ラオス、燃油不足で混乱 頼みの綱はロシアで揺らぐ中立

ラオス、燃油不足で混乱 頼みの綱はロシアで揺らぐ中立
アジアVIEW
https://www.nikkei.com/article/DGXZQOGS05E360V00C22A7000000/

『東南アジアの小国ラオスが通貨安と資源高騰で深刻なガソリン不足に陥っている。頼みの綱とするのがウクライナに侵攻中のロシアだ。「友好国」として原油を割安で購入できる可能性を秘めるためだ。もっともラオスの思惑通りに交渉が進めば、かねての中立主義が揺らぐ恐れがあり、代償は小さくない。

6月中旬、首都ビエンチャン市内の給油所。朝からバイクや乗用車が200メートル近い行列をつくっていた。市内のカフェで働くノイさん(20)は「途中で仕事を抜け出さないと給油に間に合わない」と話す。市内の給油所は通常、午後9時ごろまで営業しているが、現在は午後4時ごろには売り切れで、ほぼ全ての給油所が営業を終えるという。

ガソリンのレギュラー価格は6月24日時点で1リットルあたり2万1410キップ(約190円)と、侵攻直後の2月25日時点から4割強上昇した。食料品や生活必需品の値上げにも歯止めがかからず、消費者の懐はかつてなく痛んでいる。

こうした状況を鑑み、ラオス政府はロシアと原油購入に関する交渉を始めると表明した。欧米各国から制裁をうけるなか、ガソリンを割安に購入できるとの算段があり、現地メディアは国際価格よりも7割安くなると報じている。交渉は現在も続いているもようだ。

内陸国のラオスは燃油のほぼ全てを中国やタイ、ベトナムといった近隣国から輸入している。資源高は購入余力の低下に直結する。ガソリンを思うように確保できなくなり、割安に購入できる国を探すことが急務となっていた。

ロイター通信によると、ロシア政府は4月に「友好国に原油をどんな価格帯であれ販売する用意がある」と通常よりも安い燃油提供の可能性を示唆していた。

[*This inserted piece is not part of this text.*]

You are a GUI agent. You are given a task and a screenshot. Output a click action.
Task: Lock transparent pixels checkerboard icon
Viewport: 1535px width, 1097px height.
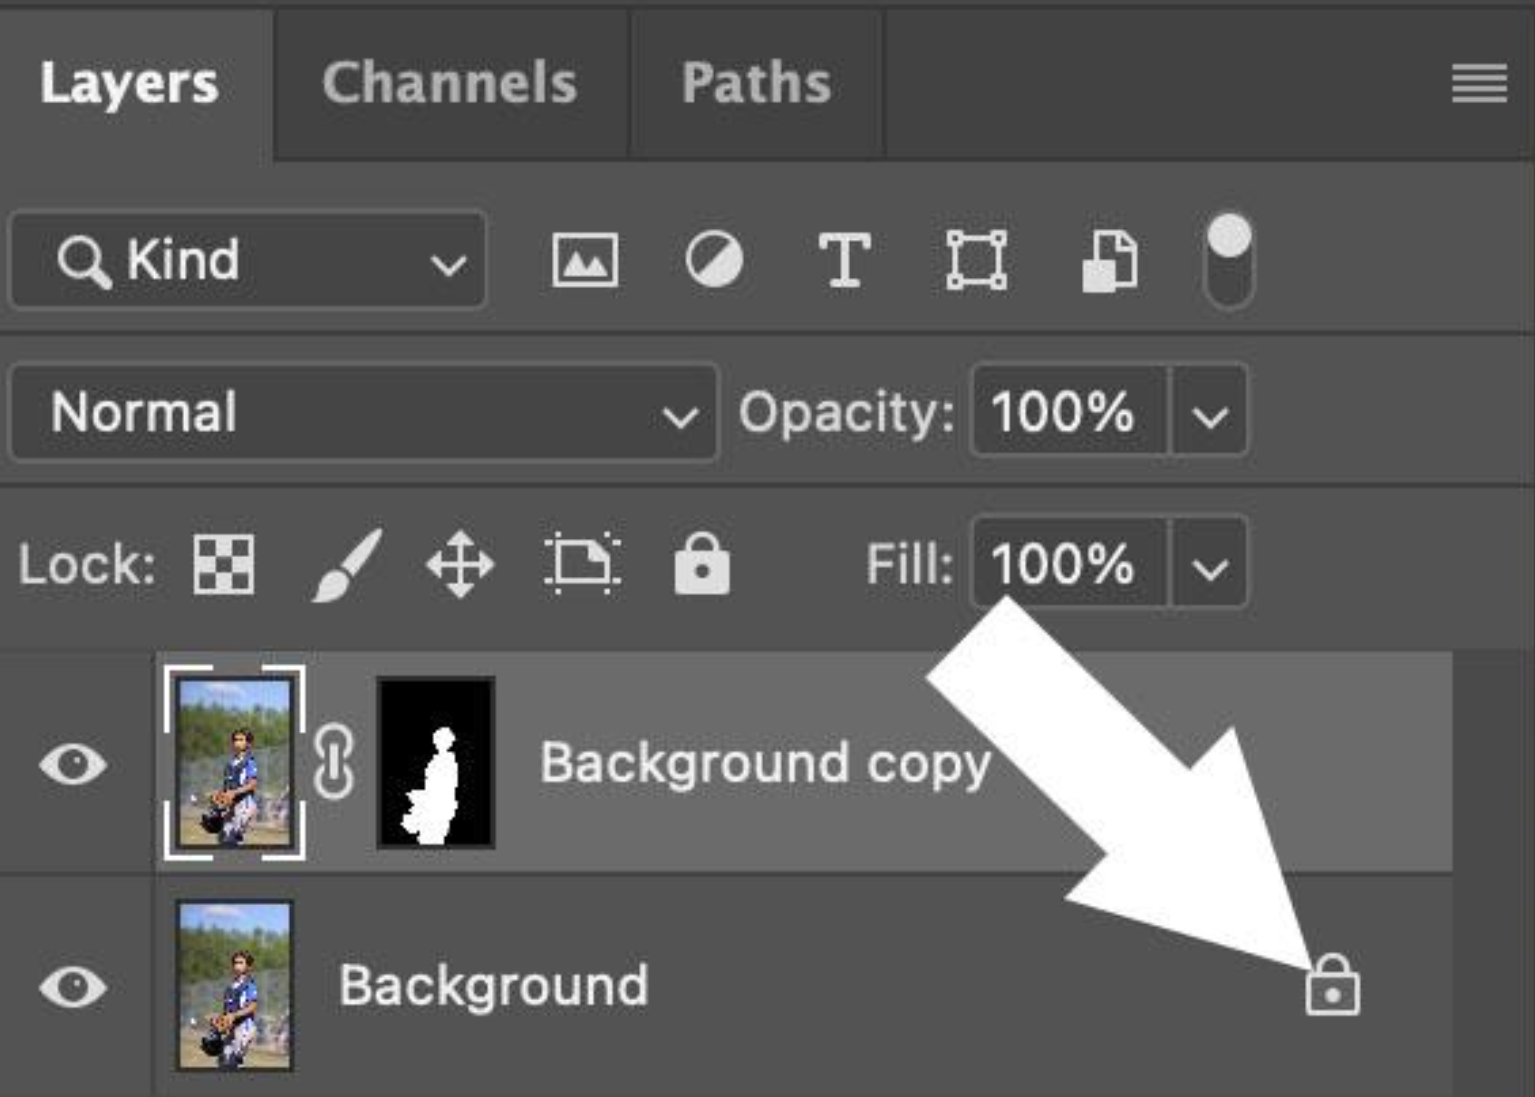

この発言にラオス政府が活路を見いだした格好だ。

ウクライナ侵攻に関する国連の非難決議で棄権したインドは、すでにロシアから格安で原油を購入している。インドと同じく棄権したラオスも同様に友好国のひとつとして他国よりも好条件で原油を確保できると考えているようだ。

ただ好条件の取引には高い代償がつきものだ。ラオスは中国からの投融資で交通網の整備を進めており、対外債務の年間返済額は2022年に10億ドル(約1350億円)を超えると見込まれている。返済不能になれば重要インフラを押さえられる「債務のワナ」に陥る懸念がある。

ロシアも交渉においてラオス側に何かしらの見返りを求める可能性が高い。「どちらの側にもつかない」(トンルン国家主席)とするラオスの伝統的な中立主義は、風前のともしびとなっている。